Мы крепко поругались, я выкинула этот шприц и сказала, что теперь буду набирать лекарство сама или вообще больше не приду. До сих пор не понимаю, что она набрала в этот шприц и зачем. Ведь ввести такую взвесь в вену было равносильно убийству.
Глава 24
Последние три недели жизни м. Пантелеимона провела почти в полном одиночестве. М. Нектария была занята с бабушкой м. Марией, она не могла надолго оставить ее одну. Я приходила каждый день, даже если не было приступа, мы с Пантелеимоной делали вид, что колем уколы, и могли немного пообщаться, хотя в келью каждые десять минут заглядывала м. Сергия. Общение, правда, было почти без слов. Говорила Пантелеимона шепотом, и даже на это у нее уходило очень много сил. Мы в основном просто молча сидели рядом: она — на кровати, положив голову и руки на подушку на столе, а я рядом на скамеечке. Возле стола у нее стояла деревянная палка от швабры. Постучав этой палкой в стену, она могла позвать при случае м. Нектарию, келья которой была смежной. «Здорово придумали, — подумала я. Плохо только, что тот участок стены, до которого могла дотянуться палка м. Пантелеимоны, был как раз над головой бабушки схимонахини Марии, которая каждый раз от этого просыпалась и начинала проситься в храм, думая, что началась служба.

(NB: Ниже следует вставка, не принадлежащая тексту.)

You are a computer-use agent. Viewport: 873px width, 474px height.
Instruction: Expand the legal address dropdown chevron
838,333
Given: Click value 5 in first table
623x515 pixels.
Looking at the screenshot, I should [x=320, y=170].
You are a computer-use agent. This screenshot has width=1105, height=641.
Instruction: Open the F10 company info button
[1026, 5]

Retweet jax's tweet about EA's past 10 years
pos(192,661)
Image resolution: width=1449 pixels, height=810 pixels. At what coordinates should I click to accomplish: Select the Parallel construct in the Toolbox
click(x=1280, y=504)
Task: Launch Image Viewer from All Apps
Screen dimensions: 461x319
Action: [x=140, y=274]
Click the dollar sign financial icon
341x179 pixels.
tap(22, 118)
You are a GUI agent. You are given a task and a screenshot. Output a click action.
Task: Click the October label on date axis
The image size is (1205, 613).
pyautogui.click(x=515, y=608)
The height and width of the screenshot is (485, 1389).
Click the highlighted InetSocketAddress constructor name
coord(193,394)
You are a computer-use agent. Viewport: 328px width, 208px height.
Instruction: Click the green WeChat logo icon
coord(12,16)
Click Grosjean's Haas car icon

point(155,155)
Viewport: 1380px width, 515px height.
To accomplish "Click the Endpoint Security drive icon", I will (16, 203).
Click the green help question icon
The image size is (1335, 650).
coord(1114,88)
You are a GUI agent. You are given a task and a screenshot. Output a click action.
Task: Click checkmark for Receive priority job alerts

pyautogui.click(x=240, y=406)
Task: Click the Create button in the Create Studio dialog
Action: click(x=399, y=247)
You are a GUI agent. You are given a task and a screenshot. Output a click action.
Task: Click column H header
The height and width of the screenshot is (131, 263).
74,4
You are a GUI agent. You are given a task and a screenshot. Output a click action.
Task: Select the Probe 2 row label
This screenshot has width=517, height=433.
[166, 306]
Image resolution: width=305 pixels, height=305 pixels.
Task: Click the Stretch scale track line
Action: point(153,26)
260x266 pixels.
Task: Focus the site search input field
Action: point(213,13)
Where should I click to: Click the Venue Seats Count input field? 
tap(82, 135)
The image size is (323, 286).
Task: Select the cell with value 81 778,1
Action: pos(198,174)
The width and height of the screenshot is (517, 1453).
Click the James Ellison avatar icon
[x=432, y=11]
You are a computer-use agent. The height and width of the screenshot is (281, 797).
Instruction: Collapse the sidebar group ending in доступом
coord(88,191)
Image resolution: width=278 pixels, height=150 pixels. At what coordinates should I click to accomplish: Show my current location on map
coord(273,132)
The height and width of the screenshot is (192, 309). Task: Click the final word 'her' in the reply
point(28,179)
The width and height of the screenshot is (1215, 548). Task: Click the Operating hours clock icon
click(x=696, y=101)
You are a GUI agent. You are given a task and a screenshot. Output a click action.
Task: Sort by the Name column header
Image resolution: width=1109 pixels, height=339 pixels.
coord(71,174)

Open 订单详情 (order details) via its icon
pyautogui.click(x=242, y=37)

После красивой и поучительной истории о возвращении, покаянии и постриге о м. Пантелеимоне как-то забыли. О ней уже нечего было сказать на занятиях, ее вспомнили, только когда узнали, что она умерла. Умерла она совсем одна. В тот вечер ей даже некому было бы постучать палкой в стену: был канун большого праздника — Рождества Пресвятой Богородицы, с пяти часов вечера в Никольском храме служили всенощное бдение. М. Нектария тоже была в храме с м. Марией, которую она привезла в инвалидном кресле. Я стояла на клиросе, мы все пели акафист Божией Матери, когда к нам подошла м. Феодора и сказала, что м. Пантелеимона умерла. После акафиста я спросила Феодору, как она умерла и был ли кто-нибудь с ней. Она ответила, что зашла к Пантелеимоне за подушкой от инвалидной коляски, которая понадобилась другой бабушке. Пантелеимона сидела на кровати, положив голову на подушку на столе, она так обычно спала. Феодора что-то спросила, потом подошла и поняла, что она уже не дышит.